Though ASD2 closure via device placement has become the first choice of most ASD2 repairs, surgical ASD2 repair is still performed in some circumstances [3]. Despite low morbidity and low mortality in surgical closure of ASD2 [3, 4], current North American guidelines recommend lifelong intermittent (every 2 to 5 years) TTE even in patients with mild or no sequelae [6, 7]. In this preliminary analysis evaluating the utility of follow-up TTE in an uncomplicated cohort of patients who had undergone ASD2 surgical repair, no significant abnormalities were noted on follow-up TTE. No clinical changes were made based on follow-up TTE > 6 months after surgical repair.

Surgical ASD2 closure is relatively safe, with estimated mortality < 0.3% [10]. Major complications after surgical ASD2 repair are also relatively low, though minor complications have been reported to range from 20% to 80% [11, 12]. Many of the cardiac complications noted after ASD2 such as residual shunts, pericardial effusions, and arrhythmias are noted in hospital or during the early follow-up period [11, 12]. Because of these issues and in the absence of high-quality evidence, routine surveillance within a year following surgical ASD2 closure in an asymptomatic patient with no or mild sequelae is recommended, scoring 9/9 in consensus national guidelines in North America [6, 7].
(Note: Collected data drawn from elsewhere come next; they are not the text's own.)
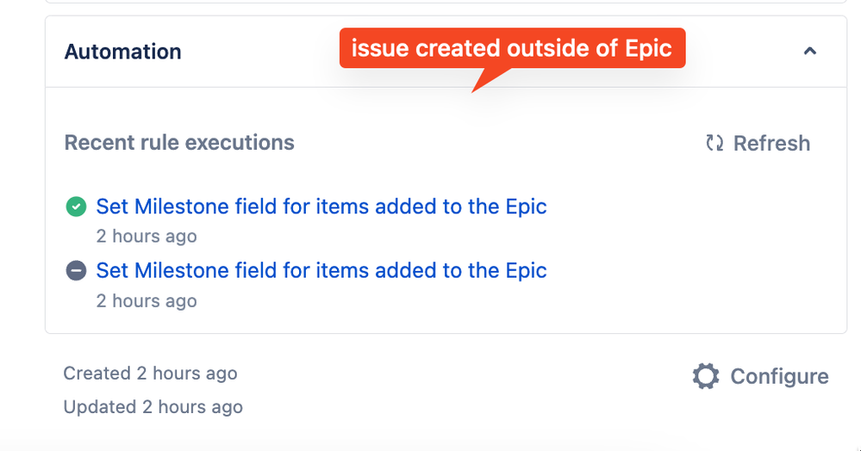861x451 pixels.
Task: Click the green checkmark success status icon
Action: pos(77,207)
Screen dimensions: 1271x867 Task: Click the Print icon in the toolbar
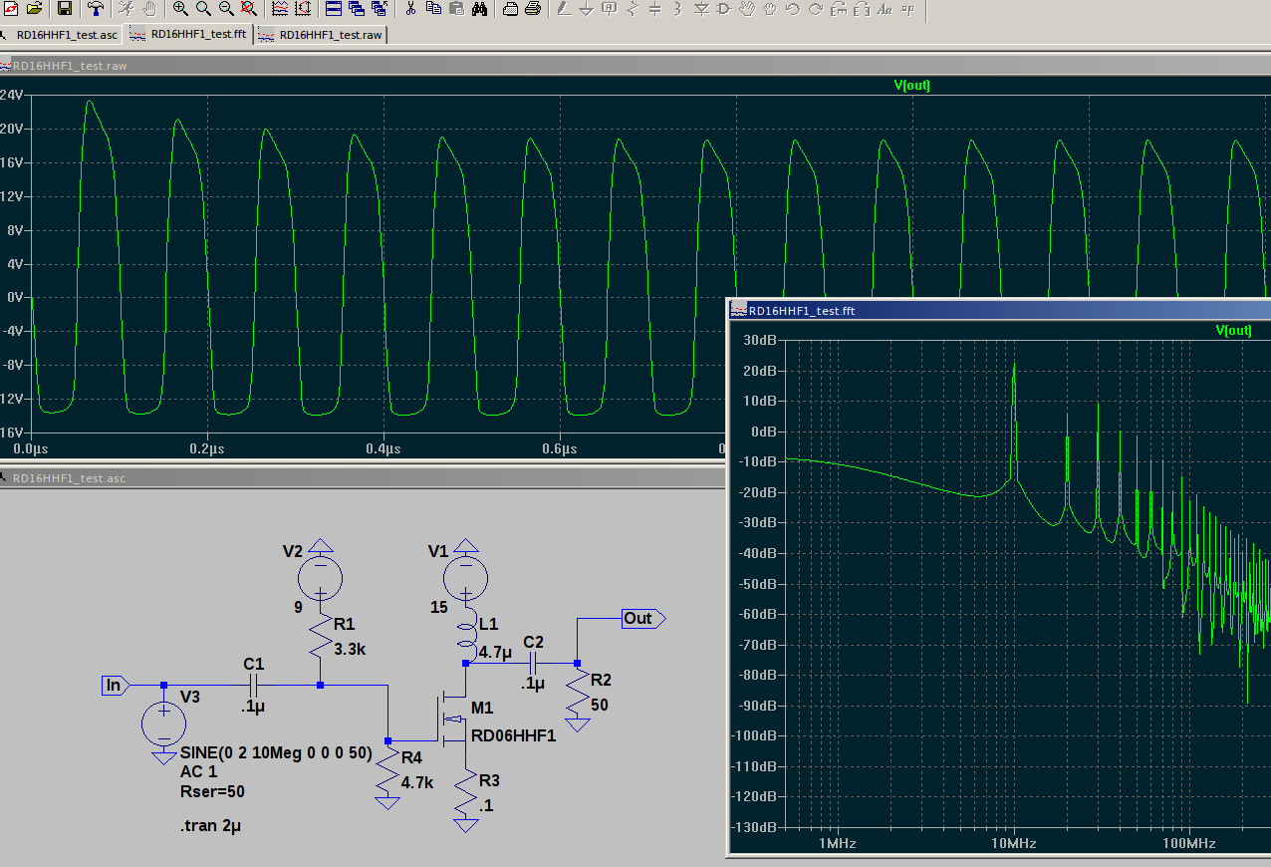click(533, 9)
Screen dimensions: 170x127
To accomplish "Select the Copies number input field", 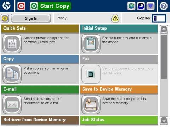I will 159,18.
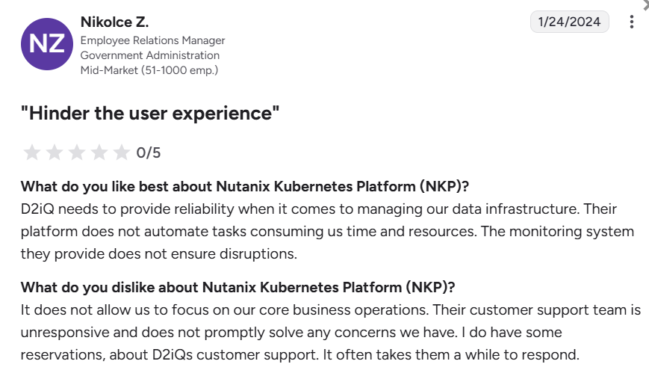Close the review using the corner X
The height and width of the screenshot is (373, 649).
click(x=645, y=3)
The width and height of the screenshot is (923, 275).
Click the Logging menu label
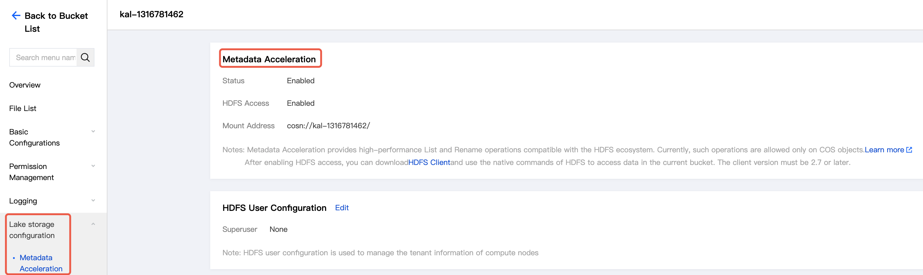point(23,201)
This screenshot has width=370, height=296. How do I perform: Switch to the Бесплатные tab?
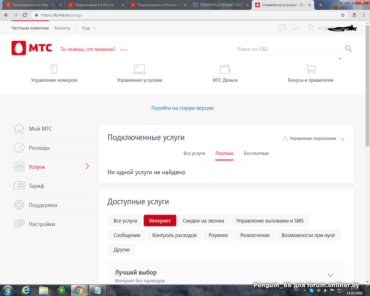coord(256,154)

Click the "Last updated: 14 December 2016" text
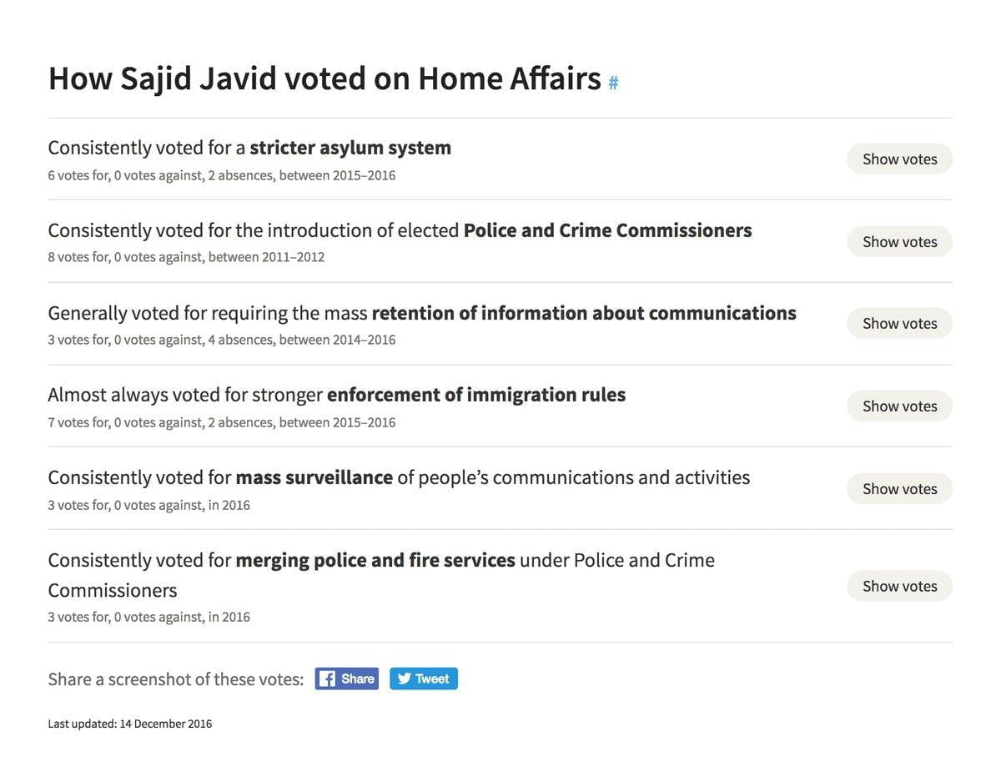(x=130, y=723)
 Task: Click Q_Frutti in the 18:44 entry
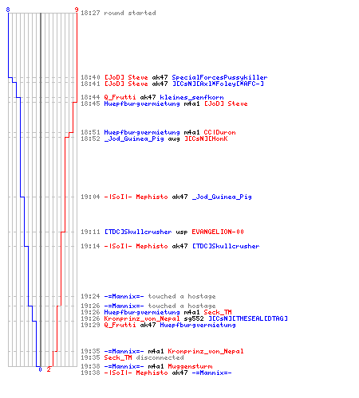120,97
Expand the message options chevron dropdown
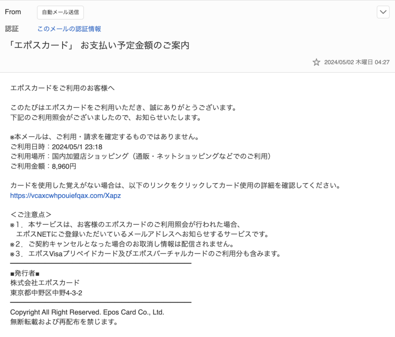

The long-term outcomes after surgical ASD2 repair are usually good, with a low incidence of complications [4, 5, 8, 9, 13, 14]. The main long-term cardiac concerns related to surgical ASD2 repair may include issues such as arrhythmias, heart failure, and pulmonary hypertension. However, those patients who develop late complications after surgical ASD2 closure can usually be identified as being high risk either preoperatively or in the first 6–12 months postoperatively. Older age at repair, male sex, presence of peri-operative arrhythmias, peri-operative heart failure, and higher peri-operative mean pulmonary artery pressures have been documented to be risk factors for late complications in this cohort of patients [5, 8, 14,15,16].
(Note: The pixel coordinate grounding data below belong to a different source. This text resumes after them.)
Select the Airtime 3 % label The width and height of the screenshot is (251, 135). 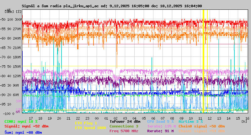[x=190, y=122]
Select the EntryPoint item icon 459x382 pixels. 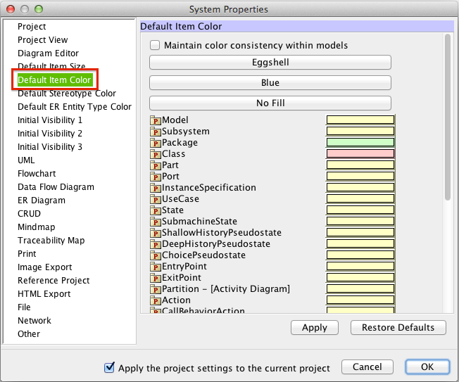pos(156,267)
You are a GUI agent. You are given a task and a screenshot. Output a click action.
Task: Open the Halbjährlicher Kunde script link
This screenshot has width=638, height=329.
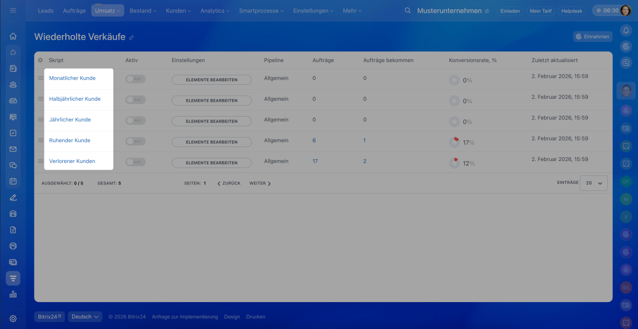tap(75, 99)
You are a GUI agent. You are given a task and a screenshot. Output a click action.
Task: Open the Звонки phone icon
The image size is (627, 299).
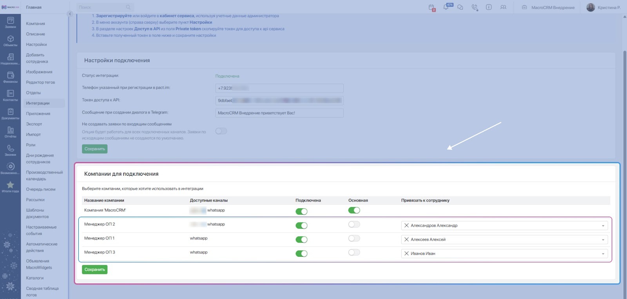point(10,150)
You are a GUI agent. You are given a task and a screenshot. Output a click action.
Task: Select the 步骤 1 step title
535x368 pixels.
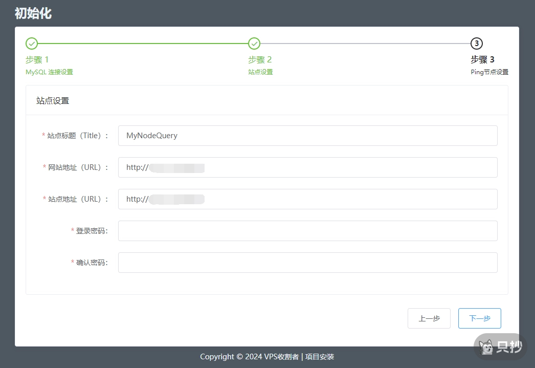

The results of this study are essentially consistent with the previous publications. In a cohort of patients with ASD2 and minimal to no risk factors, surgical repair had excellent short-, medium-, and long-term outcomes. No patient had any evidence of documented arrhythmias, pulmonary hypertension, or heart failure. A small percentage of patients did have qualitatively mild right-sided dilation, but in the absence of objective measurements, no conclusion can be drawn. One study showed that despite right-sided dilation, the exercise capacity and incidence of arrhythmias was not different from those of patients who did not have right-sided dilation after surgical ASD2 repair [4]. Furthermore, since the ASD2 was repaired, one may assume that further right-sided dilation would no longer occur or would even potentially regress.
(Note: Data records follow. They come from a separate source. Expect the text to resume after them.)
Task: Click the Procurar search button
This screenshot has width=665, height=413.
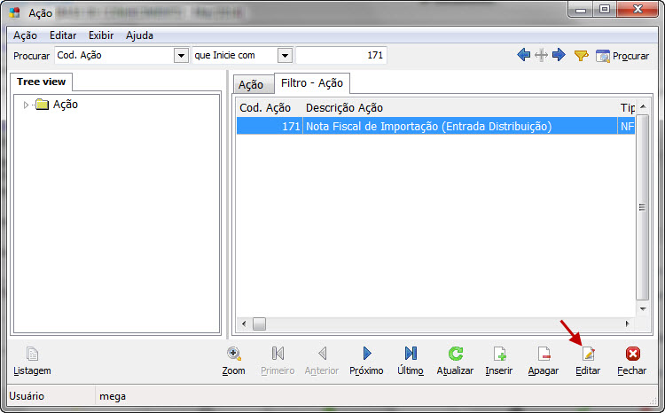Action: tap(622, 56)
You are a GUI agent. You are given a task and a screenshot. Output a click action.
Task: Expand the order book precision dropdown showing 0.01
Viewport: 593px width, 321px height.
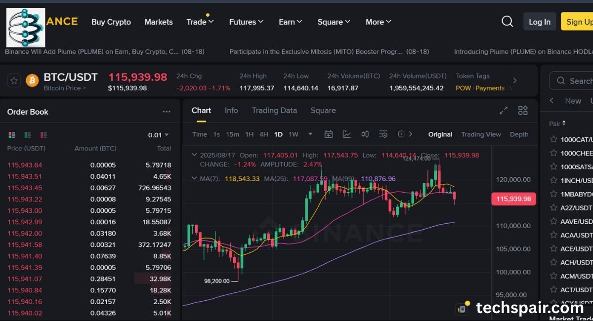[159, 134]
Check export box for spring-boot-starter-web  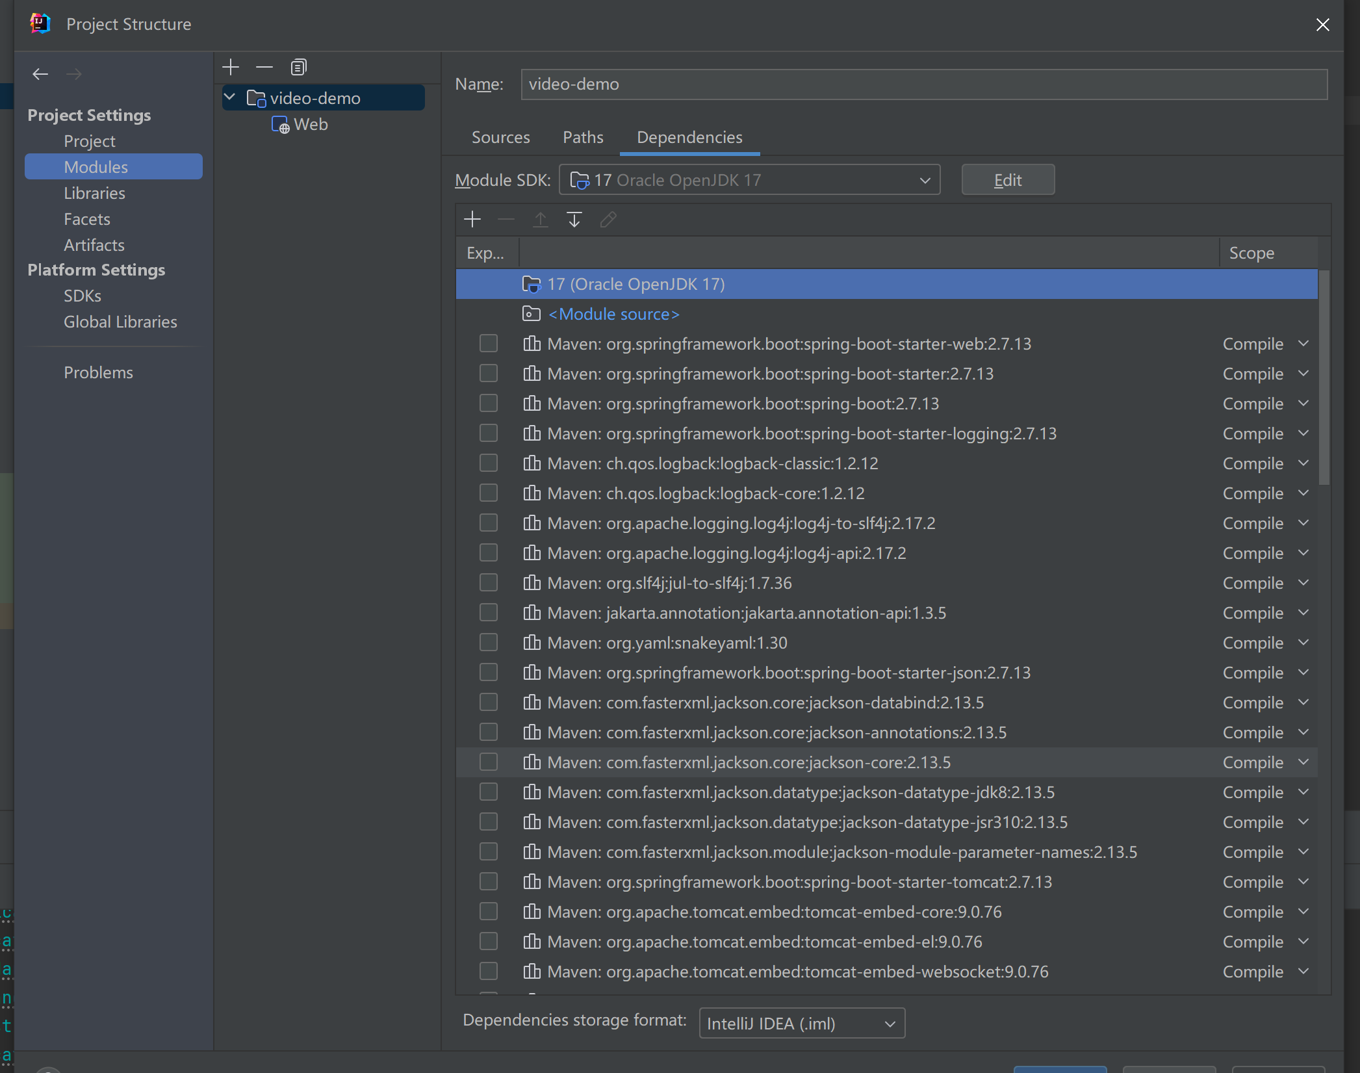(x=489, y=343)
These data, in conjunction with previous publications, call into question the utility of lifelong TTE in patients post-ASD2 repair with no complications. The data are also consistent with the European guidelines for follow-up of patients undergoing surgical ASD2 repair [17]. The European guidelines state “Patients repaired at age < 25 years without relevant sequelae or residua (no residual shunt, normal pulmonary artery pressures, normal right ventricle, no arrhythmias) do not require regular follow-up, though families should be made aware of the occurrence of late arrhythmias”. Along with the previously cited publications, these data support the European guidelines for follow-up indications in patients with ASD2 versus the lifelong TTE recommendations from the North American guidelines. It may be reasonable to follow these patients for a set period of time with TTE, but after this period, then clinical follow-up may be all that is needed unless other concerns arise. This study used a 6-month TTE as a starting point marker for inclusion in the study to increase the study population evaluated, but the time interval proposed could be 1 or even 5 years after repair before stopping routine TTE follow-up. Assuming that an ASD2 is repaired at 5 years of life and assuming an average life span of 80 years, obtaining a TTE every 2–5 years could mean up to approximately 15–35 extra TTE over the patient’s life. Regardless of the time period chosen, it is unlikely that lifelong is the most cost-efficient time period to choose for follow-up TTE. In addition to the lack of cost efficiency, there may be other unintended consequences of lifelong TTE evaluations such as scheduling and transportation burden for the patient, persistent patient apprehension, and the risk of identifying incidental but clinically irrelevant findings, prompting further unneeded investigations. In this study, the follow-up TTE > 6 months after repair did not change medical management.

This study has multiple limitations. It is a single-center retrospective study with all the inherent limitations of such a design. The sample size was small despite the study collecting data over a 25-year period. The patient population was relatively homogeneous, with a strong pediatric age predilection. This may limit the generalizability of these results to patients who had their ASD2 repaired as adults. Cardiac chamber dilation and right ventricular function was graded qualitatively versus quantitatively. The longest follow-up time evaluated in this uncomplicated cohort was 19 years, so no specific comment can be made beyond that time frame. A third of patients were lost to follow-up; however, if there were any subsequent complications noted, the patients who were lost to follow-up would likely have been referred back to our surgical center.